Doch Anfälle wie dieser häufen sich seitdem. Mittlerweile fahre ich alle paar Wochen in die Praxis, um mich spritzen zu lassen.
«Sie sollten unbedingt Ihren Rücken stärken», sagte der Orthopäde bei meinem letzten Besuch.
«Ja, und wie?»
«Machen Sie Übungen und gehen Sie schwimmen.»
«Übungen?»
«Hier haben Sie einen Zettel, da sind sie erklärt. Jeden Morgen, am besten auch noch mal abends.»
Auf dem Merkblatt turnt ein Strichmännchen. Die Übungen dienen angeblich dem Aufbau von Muskeln entlang der Wirbelsäule. In keiner Position sieht das Männchen so aus, als habe es Spaß an dem, was es da macht. Ich stellte mir mich nach dem Aufstehen in den Positionen des Strichmännchens vor. Schon auf der Rückfahrt in die Redaktion war mir klar, dass ich diese komischen Verrenkungen nicht machen würde.
Die Folge: Ich gehe oft wie ein Achtzigjähriger, bin kaum mehr in der Lage, eine Einkaufstüte die Treppen hoch in meine Wohnung zu tragen – eine Kiste Bier wäre mein Rückentod. Jeden Morgen versuche ich, nach dem Duschen im Badezimmer eine aufrechte Haltung anzunehmen. Sosehr ich mich anstrenge, es gelingt mir fast nie. Über meiner linken Hüfte ist ein Knick. Als hätte mir dort einer mit dem Baseballschläger einen mitgegeben. Ich sehe aus, als würde ich mein Becken die ganze Zeit nach rechts und meinen Oberkörper gleichzeitig nach links drücken. Manche Kollegen können nicht anders, als über meine eigenartige Haltung zu lachen. Tatsächlich tue ich ihnen wahrscheinlich leid. Ich bin gerade mal Mitte dreißig und ein Bewegungskrüppel.

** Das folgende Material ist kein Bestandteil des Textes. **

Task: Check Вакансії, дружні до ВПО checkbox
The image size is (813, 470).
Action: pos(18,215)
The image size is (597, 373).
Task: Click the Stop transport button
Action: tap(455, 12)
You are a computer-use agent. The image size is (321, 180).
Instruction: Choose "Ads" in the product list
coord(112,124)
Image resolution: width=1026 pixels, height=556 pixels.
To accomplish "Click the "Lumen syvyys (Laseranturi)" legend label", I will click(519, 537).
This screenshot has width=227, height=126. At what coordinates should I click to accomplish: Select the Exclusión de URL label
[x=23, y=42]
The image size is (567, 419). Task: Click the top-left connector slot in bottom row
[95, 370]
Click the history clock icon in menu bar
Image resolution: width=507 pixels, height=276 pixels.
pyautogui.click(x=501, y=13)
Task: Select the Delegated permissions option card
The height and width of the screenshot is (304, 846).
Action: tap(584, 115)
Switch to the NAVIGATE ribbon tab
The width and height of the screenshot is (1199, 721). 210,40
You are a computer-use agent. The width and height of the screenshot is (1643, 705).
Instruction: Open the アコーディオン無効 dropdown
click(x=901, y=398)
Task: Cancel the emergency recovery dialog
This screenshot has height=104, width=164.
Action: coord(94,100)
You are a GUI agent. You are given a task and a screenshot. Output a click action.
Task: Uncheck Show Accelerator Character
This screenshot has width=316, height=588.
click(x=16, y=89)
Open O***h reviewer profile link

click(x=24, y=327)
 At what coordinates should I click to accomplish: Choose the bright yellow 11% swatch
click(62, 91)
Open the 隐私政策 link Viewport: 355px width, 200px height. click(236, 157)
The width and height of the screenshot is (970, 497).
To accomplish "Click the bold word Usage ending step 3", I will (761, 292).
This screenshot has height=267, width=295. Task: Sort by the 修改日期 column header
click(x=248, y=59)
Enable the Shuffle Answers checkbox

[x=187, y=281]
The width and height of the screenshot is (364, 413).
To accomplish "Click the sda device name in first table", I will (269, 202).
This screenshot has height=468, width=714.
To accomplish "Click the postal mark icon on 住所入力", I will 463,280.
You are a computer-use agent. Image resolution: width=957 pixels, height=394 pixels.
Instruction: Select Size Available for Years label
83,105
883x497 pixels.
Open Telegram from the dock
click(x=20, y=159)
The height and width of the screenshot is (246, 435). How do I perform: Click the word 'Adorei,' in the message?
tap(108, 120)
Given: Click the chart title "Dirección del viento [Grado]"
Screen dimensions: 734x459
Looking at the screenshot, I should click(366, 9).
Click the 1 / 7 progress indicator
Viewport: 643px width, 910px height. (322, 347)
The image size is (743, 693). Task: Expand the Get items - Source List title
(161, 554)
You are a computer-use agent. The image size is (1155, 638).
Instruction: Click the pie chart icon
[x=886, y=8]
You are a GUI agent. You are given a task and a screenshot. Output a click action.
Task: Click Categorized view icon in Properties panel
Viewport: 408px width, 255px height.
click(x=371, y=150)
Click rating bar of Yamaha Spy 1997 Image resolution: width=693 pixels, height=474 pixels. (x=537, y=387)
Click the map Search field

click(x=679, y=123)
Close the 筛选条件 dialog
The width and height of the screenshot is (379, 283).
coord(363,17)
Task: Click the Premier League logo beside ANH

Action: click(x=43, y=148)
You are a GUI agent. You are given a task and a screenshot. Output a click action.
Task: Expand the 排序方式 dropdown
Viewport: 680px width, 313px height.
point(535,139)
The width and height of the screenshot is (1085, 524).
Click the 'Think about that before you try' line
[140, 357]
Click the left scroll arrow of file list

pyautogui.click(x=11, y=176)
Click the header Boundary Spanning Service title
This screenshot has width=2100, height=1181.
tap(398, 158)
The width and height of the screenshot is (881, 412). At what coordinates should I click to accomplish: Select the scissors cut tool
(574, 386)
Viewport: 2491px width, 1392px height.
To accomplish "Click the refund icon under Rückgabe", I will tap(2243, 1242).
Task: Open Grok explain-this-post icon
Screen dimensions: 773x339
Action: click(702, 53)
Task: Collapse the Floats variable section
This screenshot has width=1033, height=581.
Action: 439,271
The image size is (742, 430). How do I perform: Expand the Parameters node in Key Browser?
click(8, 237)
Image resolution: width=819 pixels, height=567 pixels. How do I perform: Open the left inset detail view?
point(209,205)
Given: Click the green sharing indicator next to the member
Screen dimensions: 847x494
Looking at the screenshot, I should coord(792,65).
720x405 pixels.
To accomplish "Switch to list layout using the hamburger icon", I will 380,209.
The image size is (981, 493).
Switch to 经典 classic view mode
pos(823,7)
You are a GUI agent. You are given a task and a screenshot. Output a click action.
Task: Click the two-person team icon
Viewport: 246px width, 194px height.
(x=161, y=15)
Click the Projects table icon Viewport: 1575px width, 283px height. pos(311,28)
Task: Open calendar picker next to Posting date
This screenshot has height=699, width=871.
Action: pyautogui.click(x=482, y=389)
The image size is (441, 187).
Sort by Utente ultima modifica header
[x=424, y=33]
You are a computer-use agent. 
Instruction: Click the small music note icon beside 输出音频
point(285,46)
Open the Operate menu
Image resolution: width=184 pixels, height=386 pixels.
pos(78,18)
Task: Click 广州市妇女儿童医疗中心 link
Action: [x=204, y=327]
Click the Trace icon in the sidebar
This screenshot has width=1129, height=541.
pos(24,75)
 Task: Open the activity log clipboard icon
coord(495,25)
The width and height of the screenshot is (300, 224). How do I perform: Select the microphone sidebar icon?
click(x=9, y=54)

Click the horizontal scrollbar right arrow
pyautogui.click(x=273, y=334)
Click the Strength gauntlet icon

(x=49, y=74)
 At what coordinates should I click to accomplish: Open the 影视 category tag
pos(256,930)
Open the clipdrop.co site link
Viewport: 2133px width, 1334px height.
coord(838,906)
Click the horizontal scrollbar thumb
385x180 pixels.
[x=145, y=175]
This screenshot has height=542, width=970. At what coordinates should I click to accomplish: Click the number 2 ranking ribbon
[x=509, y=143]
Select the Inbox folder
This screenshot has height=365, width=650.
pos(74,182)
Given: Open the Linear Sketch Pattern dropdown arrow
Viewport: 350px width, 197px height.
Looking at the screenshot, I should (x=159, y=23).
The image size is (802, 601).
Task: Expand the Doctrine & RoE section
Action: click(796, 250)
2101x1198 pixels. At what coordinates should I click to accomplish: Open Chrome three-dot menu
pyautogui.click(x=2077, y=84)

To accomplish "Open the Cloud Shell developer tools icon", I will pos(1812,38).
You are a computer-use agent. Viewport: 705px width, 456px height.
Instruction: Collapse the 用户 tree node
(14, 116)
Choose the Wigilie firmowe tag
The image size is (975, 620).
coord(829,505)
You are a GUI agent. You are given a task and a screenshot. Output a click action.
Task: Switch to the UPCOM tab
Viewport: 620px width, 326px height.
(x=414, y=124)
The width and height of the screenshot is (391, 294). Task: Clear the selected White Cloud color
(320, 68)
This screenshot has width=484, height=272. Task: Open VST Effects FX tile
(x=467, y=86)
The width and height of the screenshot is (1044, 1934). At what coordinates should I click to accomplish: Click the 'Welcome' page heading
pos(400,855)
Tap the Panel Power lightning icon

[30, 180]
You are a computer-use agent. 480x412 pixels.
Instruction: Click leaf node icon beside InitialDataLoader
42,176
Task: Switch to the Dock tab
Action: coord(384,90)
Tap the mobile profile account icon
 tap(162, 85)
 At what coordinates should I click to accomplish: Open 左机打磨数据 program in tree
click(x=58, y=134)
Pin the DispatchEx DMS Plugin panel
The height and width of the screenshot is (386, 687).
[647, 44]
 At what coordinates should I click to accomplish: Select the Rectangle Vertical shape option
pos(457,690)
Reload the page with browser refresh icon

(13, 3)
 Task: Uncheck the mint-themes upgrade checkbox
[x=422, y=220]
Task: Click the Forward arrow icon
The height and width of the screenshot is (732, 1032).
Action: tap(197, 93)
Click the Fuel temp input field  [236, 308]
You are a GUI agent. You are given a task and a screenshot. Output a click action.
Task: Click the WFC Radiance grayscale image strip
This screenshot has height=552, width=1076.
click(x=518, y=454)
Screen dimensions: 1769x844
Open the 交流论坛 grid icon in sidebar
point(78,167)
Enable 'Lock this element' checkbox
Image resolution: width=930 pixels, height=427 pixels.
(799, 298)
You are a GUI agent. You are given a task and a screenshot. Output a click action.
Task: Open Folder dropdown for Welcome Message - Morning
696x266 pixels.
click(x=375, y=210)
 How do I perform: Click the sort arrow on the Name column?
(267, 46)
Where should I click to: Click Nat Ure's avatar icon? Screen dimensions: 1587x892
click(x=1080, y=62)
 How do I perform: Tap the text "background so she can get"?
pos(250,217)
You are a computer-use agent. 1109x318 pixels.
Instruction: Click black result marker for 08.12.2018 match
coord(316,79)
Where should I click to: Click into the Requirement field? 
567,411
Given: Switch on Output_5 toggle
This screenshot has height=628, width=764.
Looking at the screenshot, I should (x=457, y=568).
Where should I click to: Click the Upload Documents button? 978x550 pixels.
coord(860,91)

Als mir der Schmerz jetzt in den Rücken sticht, kommt es mir vor wie ein Signal, das auf Dunkelrot schaltet.
Hau ab, verdammter Stress!
Was wäre eigentlich, wenn ich mal loslassen, spontan ein paar Tage freinehmen würde? Dann würde sich noch mehr Arbeit stauen. Dann würde ich das alles nicht mehr schaffen. Und dann käme die Angst. Angst, vor lauter Arbeit unterzugehen, die Kontrolle zu verlieren, im unaufhörlichen Kampf gegen die Zeit zu unterliegen. Passiert ist das noch nie. Der Angst ist das egal, sie kommt trotzdem. Immer öfter. Ich glaube, kein anderes Gefühl ist mir gerade so vertraut.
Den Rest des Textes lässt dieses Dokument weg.